Tracheal development and the von Hippel-Lindau tumor suppressor homolog in Drosophila

Abstract

von Hippel-Lindau disease is a hereditary cancer syndrome. Mutations in the VHL tumor suppressor gene predispose individuals to highly vascularized tumors. However, VHL-deficient mice die in utero due to a lack of vascularization in the placenta. To resolve the contradiction, we cloned the Drosophila VHL homologue (d-VHL) and studied its function. It showed an overall 50% similarity to the human counterpart and 76% similarity in the crucial functional domain: the elongin C binding site. The putative d-VHL protein can bind Drosophila elongin C in vitro. During embryogenesis, d-VHL is expressed in the developing tracheal regions where tube outgrowth no longer occurs.
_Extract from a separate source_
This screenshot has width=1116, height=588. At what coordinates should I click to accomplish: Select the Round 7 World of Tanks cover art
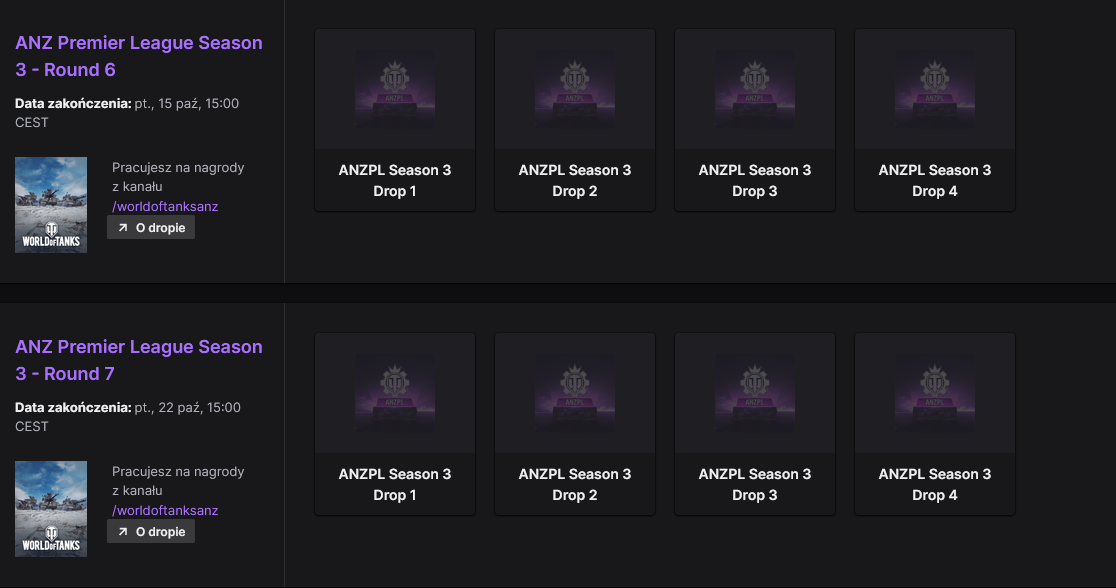[x=51, y=509]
Reduced d-VHL activity (using RNA interference methodology) caused breakage of the main vasculature accompanied by excessive looping of smaller branches, whereas overexpression caused a general lack of vasculature. Importantly, human VHL can induce the same gain-of-function phenotypes. VHL is likely involved in halting cell migration at the end of vascular tube outgrowth. Loss of VHL activity can therefore lead to disruption of major vasculature (as in the mouse embryo), which requires precise cell movement and tube fusion, or ectopic outgrowth from existing secondary vascular branches (as in the adult tumors).